The toolkit draws upon discussions held earlier this year at a national convening of the NLIHC-led Disaster Housing Recovery Coalition (DHRC). Part of NLIHC’s ongoing Disaster Housing Recovery, Research, and Resilience (DHR) initiative, the DHRC comprises more than 900 national, state, and local organizations, including many working directly with disaster-impacted communities and with first-hand experience recovering after disasters.
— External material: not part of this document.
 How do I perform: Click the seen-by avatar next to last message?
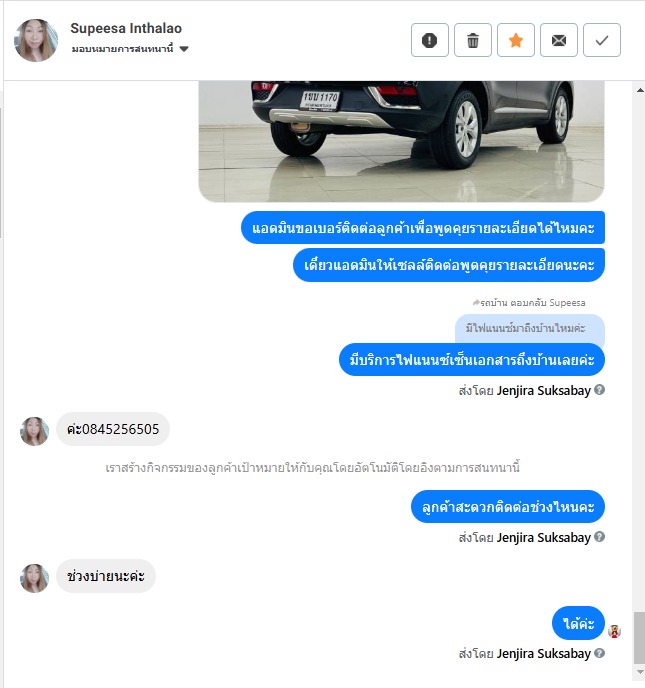click(x=614, y=631)
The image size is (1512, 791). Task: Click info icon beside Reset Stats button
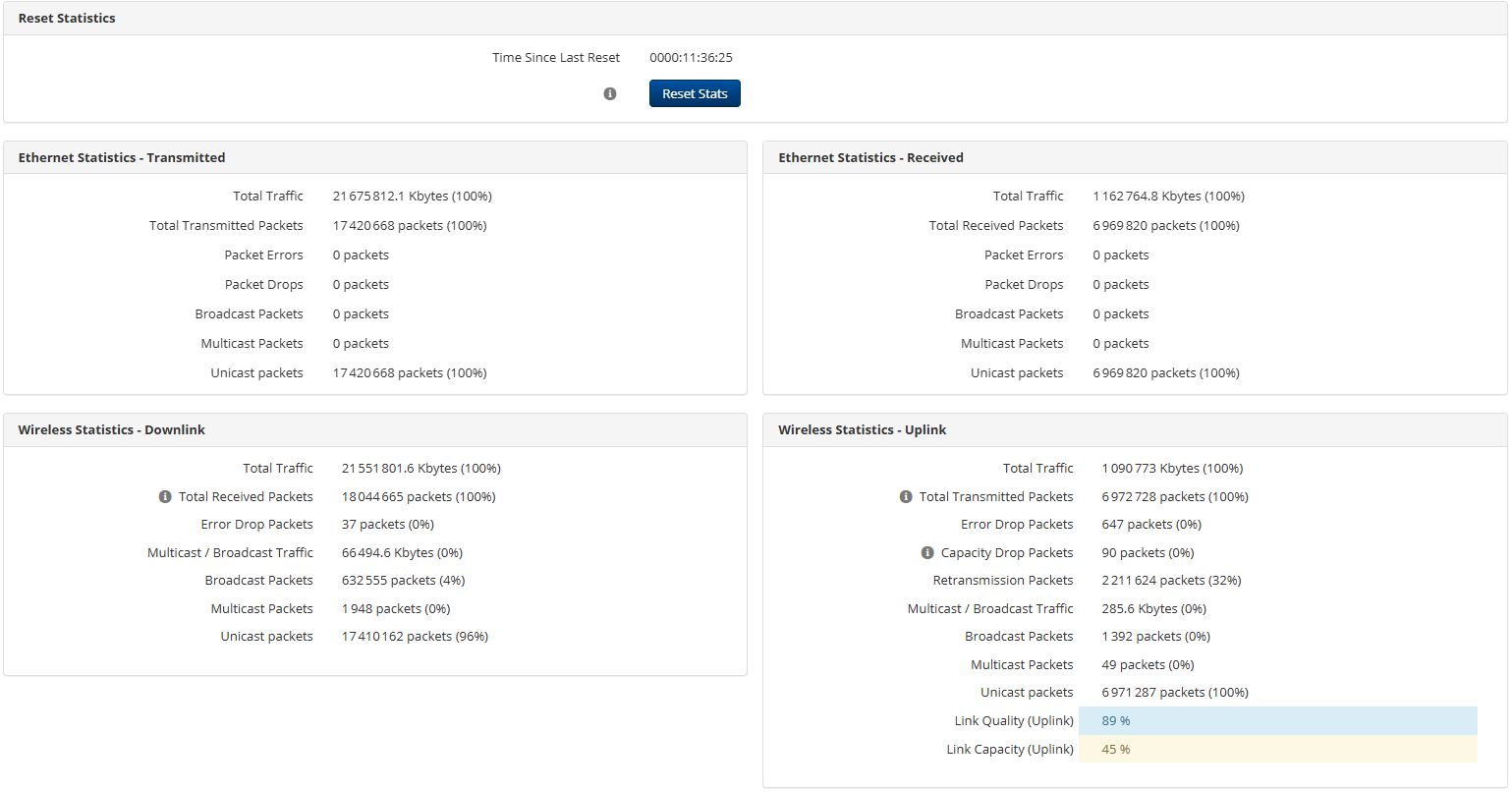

The coalition works to ensure that federal disaster recovery efforts reach the lowest-income and most marginalized survivors by providing recommendations about disaster recovery reforms and creating materials and programming to assist organizations working in disaster-stricken areas.
Hosted in Washington, D.C. in June 2024, the national convening brought together stakeholders from more than 60 member organizations to discuss strategies, tactics, and best practices for educating policymakers about how best to ensure equitable disaster housing recovery. In addition to seeking to help organizations in disaster-impacted communities respond to disasters more effectively, attendees worked to build a foundation for a more cohesive and cooperative approach to fixing America’s broken disaster recovery system.
The new toolkit, which was created with the support of the Walmart Foundation, compiles these strategies, tactics, and best practices into a single resource meant to help community-based, state, and national organizations leverage media engagement, existing law, organizing efforts, and research to support the reform of disaster housing recovery. Among the topics addressed by the toolkit are pre-disaster media strategies, Freedom of Information Act requests, community-based surveys, community tours, pass-through grants, and resilience hubs.
The 2024 convening built on the success of the last national DHRC convening, held in Houston, Texas, in 2019. The 2019 convening was attended by stakeholders from across the nation and focused reimagining a federal disaster housing response and recovery framework centered on the needs of the lowest-income and most marginalized disaster survivors and their communities. The convening inspired the publication of a two-part report, Fixing America’s Broken Disaster Housing Recovery System, which examined the barriers to a complete and equitable recovery for America’s lowest-income and most marginalized disaster survivors and identified specific policy reforms that were needed.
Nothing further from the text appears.